As recovery efforts intensify, businesses, volunteers and residents are providing vital support to frontline workers and affected households.
In Quy Nhon, Quy Nhon laundry production & general trading Co., Ltd. launched a program offering a 50% discount on personal laundry services for power workers, officers, soldiers and reinforcement teams.
The price was reduced to 7,500 VND (about USD 0.30) per kilogram, with pick-up and delivery. Director Dinh Quang Phuong said the company processes laundry for 91 team members daily and ensures next-day delivery despite rising volumes.
Hotels are also joining relief efforts. At the Osaka Hotel in Quy Nhon Ward, response teams from Da Nang Power Company, Da Nang Green Park Company and units from the province’s western region have been provided rooms at discounted rates.
Owner Tran Thi Thu Huong said she cut room prices by 40% and increased food and breakfast allowances, noting that workers often returned late at night, covered in mud.
Amid electricity shortages in rural communes, Xep Accessories Company in Quy Nhon Ward has sourced rechargeable products from powered areas to resell at low prices, covering only transportation costs.
On November 10, the company donated 315 rechargeable lamps and 200 other rechargeable items, valued at 30 million VND (about USD 1,200), to local residents. It also urged people to sell unused devices, which the business would buy, repair and redistribute at low cost or donate to vulnerable households in need of long-lasting power.
Residents have also contributed individual acts of kindness. On November 9, Tran Phuong Trinh of Vo Dinh Tu Street used her own funds to prepare 250 loaves of bread and 250 cartons of milk for frontline workers. She said many workers had not returned home despite their own families suffering storm damage, describing their exhaustion as “heartbreaking”.
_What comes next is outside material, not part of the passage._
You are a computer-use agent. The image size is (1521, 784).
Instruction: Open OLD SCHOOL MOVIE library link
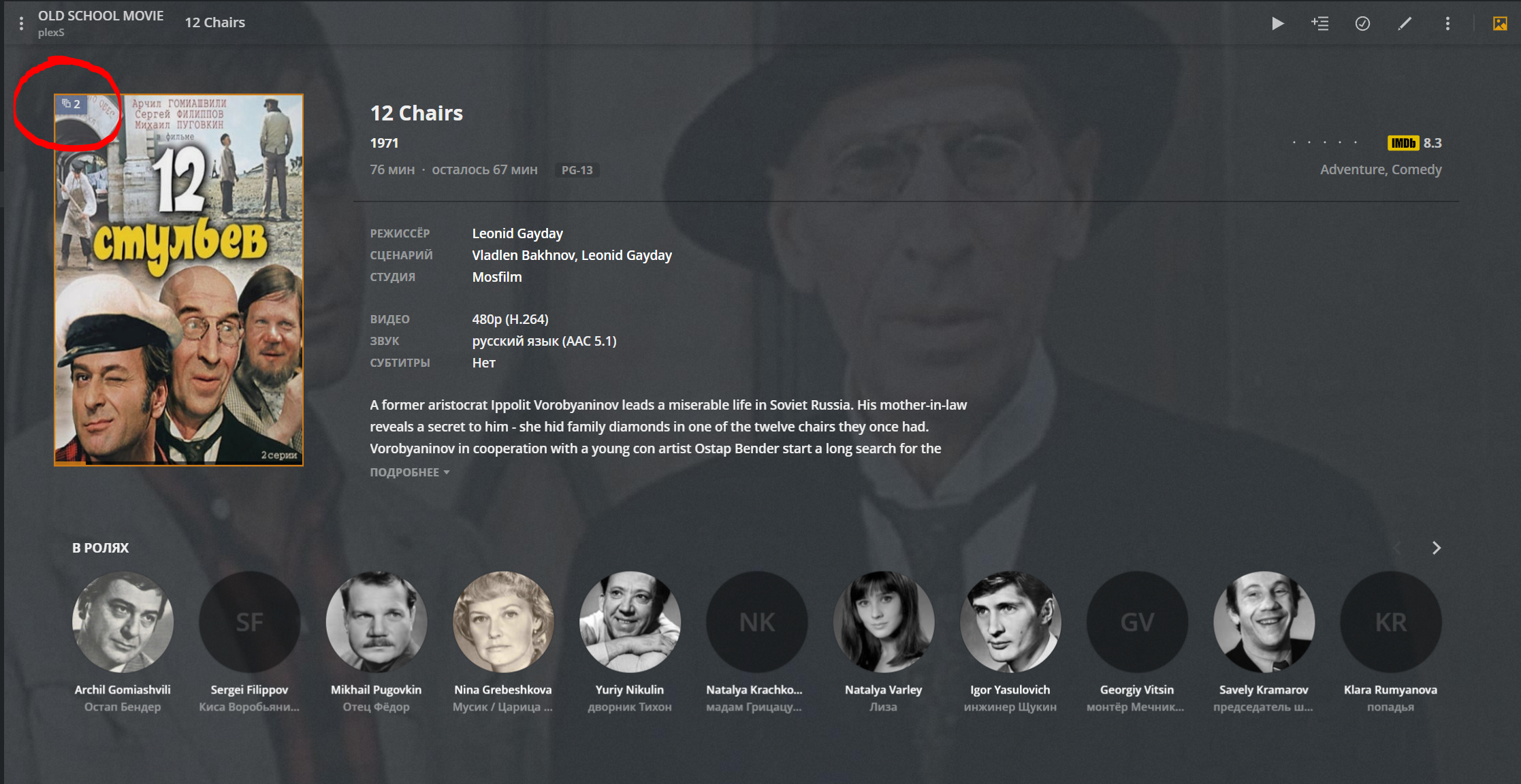point(101,16)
Volunteer groups mobilized widespread cleanup operations as well. On November 10, hundreds of youth union members, officials and students from the communes of Xuan An, De Gi, Hoai Nhon and Tam Quan, along with organizations from Quy Nhon and Quy Nhon Nam, cleaned storm-affected beaches.
At Thien Chanh Beach alone, 550 officials and union members, 1,400 students, and 80 staff, teachers and parents from Tam Quan Bac Secondary School joined efforts to restore the environment.
Nguyen Thi Le Thao, Secretary of the Youth Union of the Department of Industry and Trade, said her unit coordinated with the Youth Union of Quy Hoa National Leprosy-Dermatology Hospital and the Binh Dinh Green Coordination Group to mobilize 70 volunteers for a week-long cleanup campaign along Quy Nhon’s central beach.